There is already the outbreak of a scandal surrounding this movie because in the film an Atlanta Journal female reporter (Wilde, perfection) sleeps with the head of the local FBI office (Jon Hamm in his best work since “Mad Men”) to get Jewell’s name for a scoop. The AJC is furious, insisting this never happened. Frankly it doesn’t matter. This is the usual Oscar campaign mud thrown when a possible Best Picture appears on the scene and threatens the apple cart. Please, please ignore it.
Now keep in mind that filming began five months ago, in June of this year. And the movie is finished. Eastwood was beginning his 90th year (he actually turns 90 next May). His late career directing has been something astonishing. From highlights like “Unforgiven” to “American Sniper,” “Mystic River,” “Million Dollar Baby,” “The Mule,” to “Gran Torino,” this is an undeniable resume of classics. Even the ones that didn’t quite work remain watchable and underrated.

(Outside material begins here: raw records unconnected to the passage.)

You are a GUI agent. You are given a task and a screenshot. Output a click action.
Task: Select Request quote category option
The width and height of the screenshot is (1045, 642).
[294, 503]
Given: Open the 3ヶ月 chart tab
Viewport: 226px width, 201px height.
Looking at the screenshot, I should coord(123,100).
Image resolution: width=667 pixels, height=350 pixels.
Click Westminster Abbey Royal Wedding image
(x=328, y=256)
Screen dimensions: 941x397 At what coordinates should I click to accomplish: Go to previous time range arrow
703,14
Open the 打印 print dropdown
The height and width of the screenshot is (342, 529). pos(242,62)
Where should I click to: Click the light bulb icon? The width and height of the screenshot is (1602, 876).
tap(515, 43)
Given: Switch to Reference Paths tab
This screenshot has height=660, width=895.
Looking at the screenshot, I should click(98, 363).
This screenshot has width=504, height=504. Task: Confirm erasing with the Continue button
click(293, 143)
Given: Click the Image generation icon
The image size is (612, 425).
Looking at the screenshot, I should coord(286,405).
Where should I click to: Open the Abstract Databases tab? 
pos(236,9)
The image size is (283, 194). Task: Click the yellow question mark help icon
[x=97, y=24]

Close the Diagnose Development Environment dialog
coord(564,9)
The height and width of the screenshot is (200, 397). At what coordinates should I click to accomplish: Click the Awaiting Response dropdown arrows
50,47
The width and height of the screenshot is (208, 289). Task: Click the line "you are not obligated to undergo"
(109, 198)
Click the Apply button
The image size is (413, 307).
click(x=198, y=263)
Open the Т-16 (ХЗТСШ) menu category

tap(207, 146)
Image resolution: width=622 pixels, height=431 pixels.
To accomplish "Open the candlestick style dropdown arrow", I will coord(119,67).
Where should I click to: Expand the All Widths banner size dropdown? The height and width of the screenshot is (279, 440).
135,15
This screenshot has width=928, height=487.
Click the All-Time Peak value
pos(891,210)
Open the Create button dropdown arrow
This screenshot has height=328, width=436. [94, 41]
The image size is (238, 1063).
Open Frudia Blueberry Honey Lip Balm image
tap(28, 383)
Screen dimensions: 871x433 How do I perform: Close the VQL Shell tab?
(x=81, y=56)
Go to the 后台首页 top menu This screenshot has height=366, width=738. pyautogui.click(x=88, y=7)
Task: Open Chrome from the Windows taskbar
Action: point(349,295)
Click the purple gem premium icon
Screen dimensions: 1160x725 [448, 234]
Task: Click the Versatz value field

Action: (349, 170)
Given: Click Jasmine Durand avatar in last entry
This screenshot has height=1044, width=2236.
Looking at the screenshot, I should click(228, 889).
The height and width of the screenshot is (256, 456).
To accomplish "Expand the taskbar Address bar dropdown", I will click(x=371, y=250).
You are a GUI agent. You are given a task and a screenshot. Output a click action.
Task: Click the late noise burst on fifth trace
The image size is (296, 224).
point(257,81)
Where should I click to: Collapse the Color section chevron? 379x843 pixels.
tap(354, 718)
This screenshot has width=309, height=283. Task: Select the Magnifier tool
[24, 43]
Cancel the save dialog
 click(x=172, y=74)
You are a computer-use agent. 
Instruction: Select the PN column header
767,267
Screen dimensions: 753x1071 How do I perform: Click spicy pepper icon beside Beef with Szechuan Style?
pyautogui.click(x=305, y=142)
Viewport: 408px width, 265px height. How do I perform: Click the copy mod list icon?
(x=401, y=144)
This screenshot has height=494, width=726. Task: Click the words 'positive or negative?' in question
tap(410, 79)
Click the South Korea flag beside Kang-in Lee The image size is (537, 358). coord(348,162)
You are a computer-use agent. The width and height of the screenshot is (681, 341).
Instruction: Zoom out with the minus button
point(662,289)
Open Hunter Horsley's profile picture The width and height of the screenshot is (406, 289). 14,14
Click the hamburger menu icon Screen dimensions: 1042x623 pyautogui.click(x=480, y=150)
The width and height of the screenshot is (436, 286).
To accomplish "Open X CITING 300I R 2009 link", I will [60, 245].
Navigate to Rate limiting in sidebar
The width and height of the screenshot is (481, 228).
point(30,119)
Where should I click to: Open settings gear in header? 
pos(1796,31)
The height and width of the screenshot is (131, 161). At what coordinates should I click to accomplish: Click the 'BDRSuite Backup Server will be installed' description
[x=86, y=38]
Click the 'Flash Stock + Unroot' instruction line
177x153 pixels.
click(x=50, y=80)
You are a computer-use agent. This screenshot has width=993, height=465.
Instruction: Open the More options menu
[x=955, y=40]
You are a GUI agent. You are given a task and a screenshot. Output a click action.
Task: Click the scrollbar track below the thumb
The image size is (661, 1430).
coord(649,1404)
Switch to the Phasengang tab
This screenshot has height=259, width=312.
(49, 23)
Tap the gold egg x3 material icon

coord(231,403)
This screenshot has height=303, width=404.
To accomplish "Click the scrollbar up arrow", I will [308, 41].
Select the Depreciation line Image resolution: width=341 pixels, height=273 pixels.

Until recently, Eastwood also wrote his own scores, or worked on them with his son. For “The Mule,” he tapped Sandoval who returns here with a gorgeous soundtrack that sounds like Clint wrote it. It’s just as good.
Eastwood plays with the idea of American heroes and anti-heroes in his films. Certainly he’s humanized Jewell miraculously, just the way he made Captain Sullenberger in “Sully” into a three dimensional figure. Jewell isn’t handsome or smart, he’s not glib or literate. But with Billy Ray’s banger of a screenplay he builds Jewell into a massively sympathetic, likable hero. What’s the secret? That the people on Jewell’s side– at least in the movie– all like him. So we like him.
The movie is based on a 1997 magazine article by Marie Brenner, and another book by two reporters. Were they completely factual? I guess we’ll find out soon as every complaint will be brought forward. Is the movie factual? Again, as soon as someone says, that’s not what happened, put your fingers in your ears. This is a dramatization of the facts, it’s not a documentary. And we’re so lucky to have it, and to still have Eastwood with his economical, no- nonsense style.